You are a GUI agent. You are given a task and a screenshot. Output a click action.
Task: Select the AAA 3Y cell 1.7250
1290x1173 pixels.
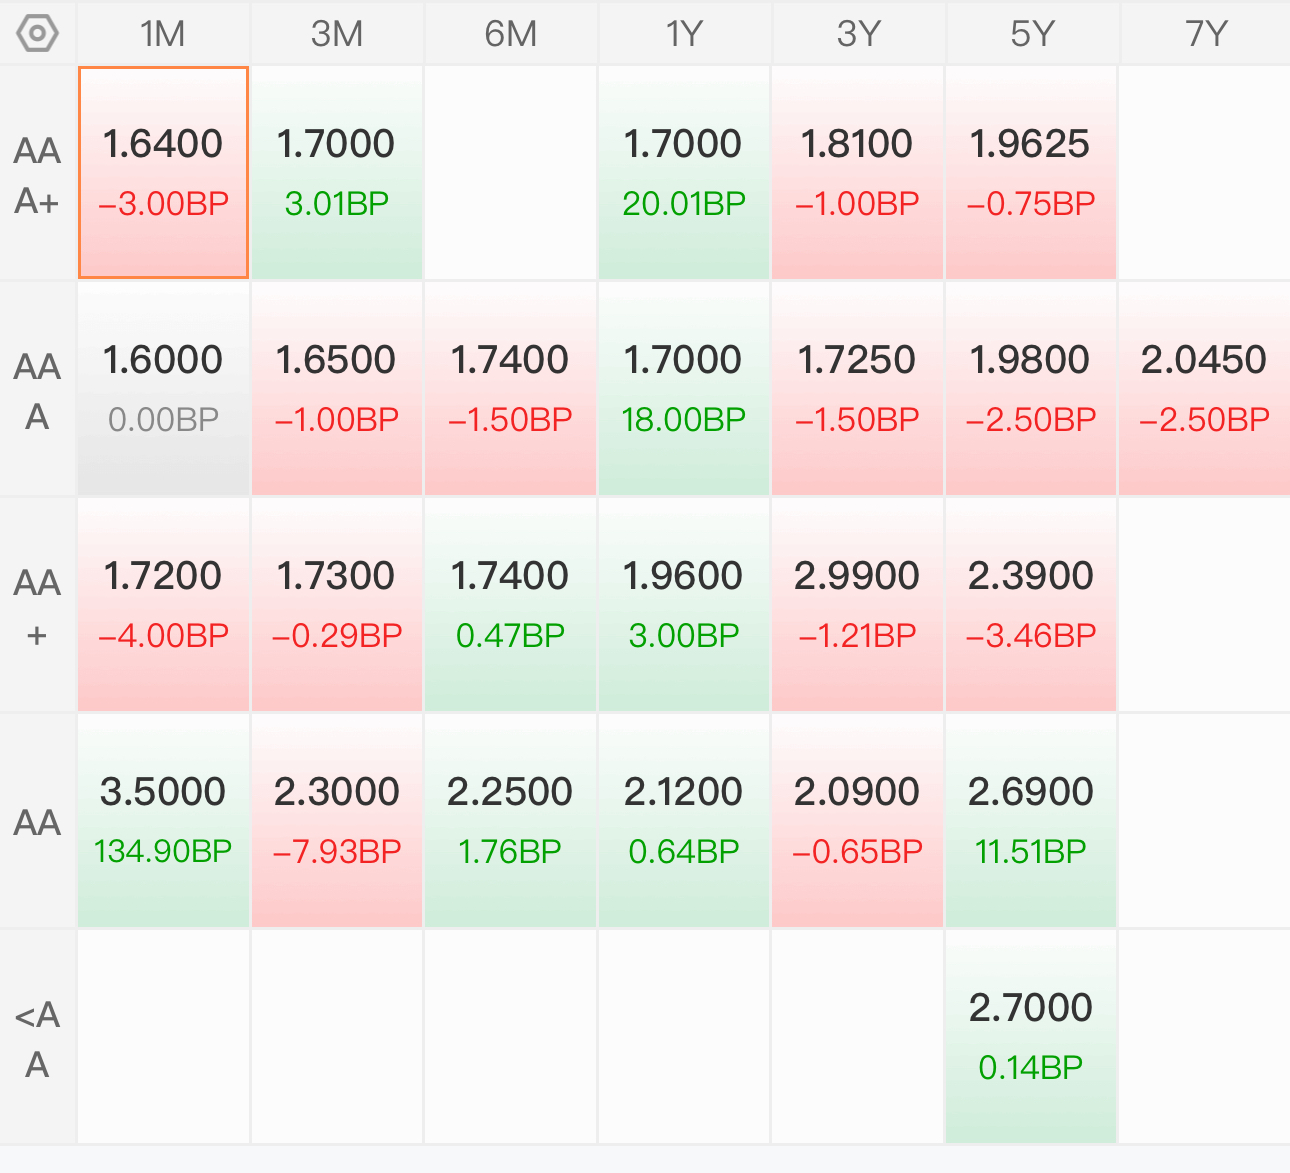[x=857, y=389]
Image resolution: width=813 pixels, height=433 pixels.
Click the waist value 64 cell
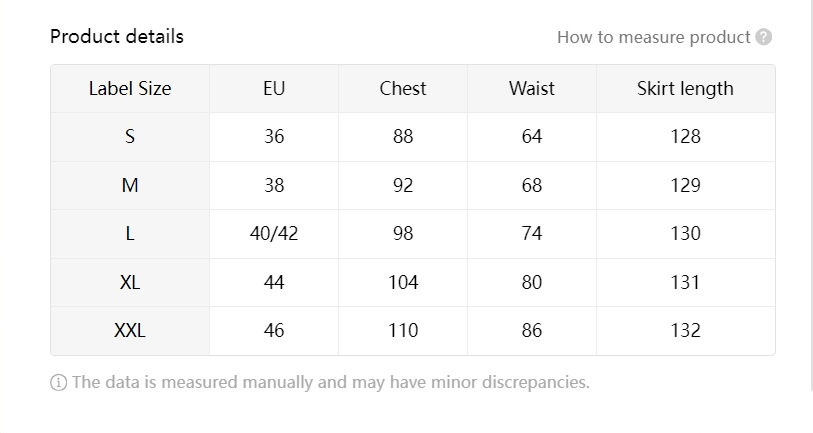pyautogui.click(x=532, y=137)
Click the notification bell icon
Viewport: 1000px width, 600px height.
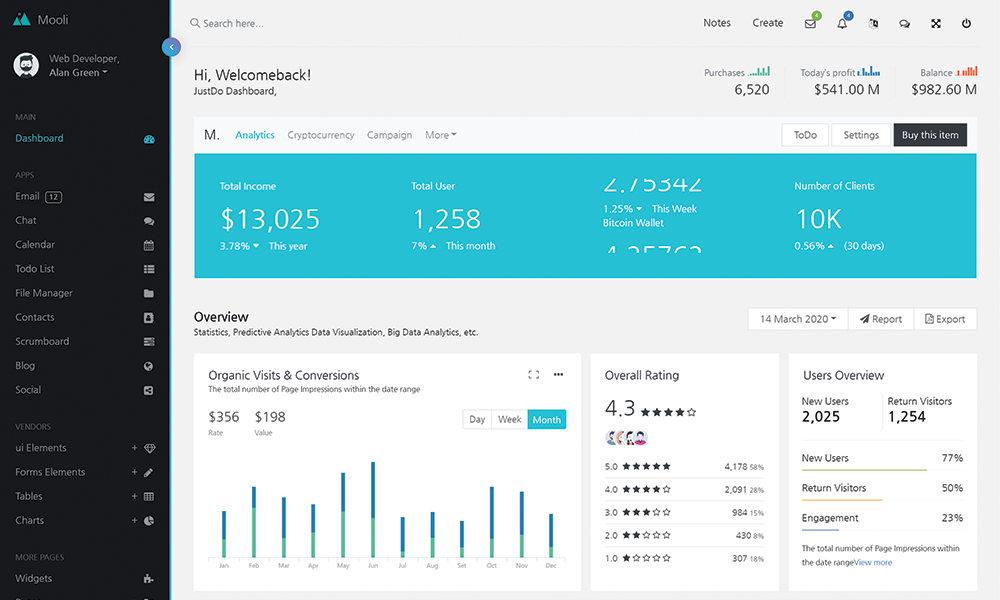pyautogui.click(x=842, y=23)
- - - - - - -
= What you are asked to do =
Exclude all pictures and reproduce exactly the lines from the one containing "Image resolution: width=813" through the final line of the entries above.

= Response area =
Image resolution: width=813 pixels, height=433 pixels.
Click the waist value 64 cell
pyautogui.click(x=532, y=137)
Click the notification bell icon
Viewport: 1000px width, 600px height.
pyautogui.click(x=842, y=23)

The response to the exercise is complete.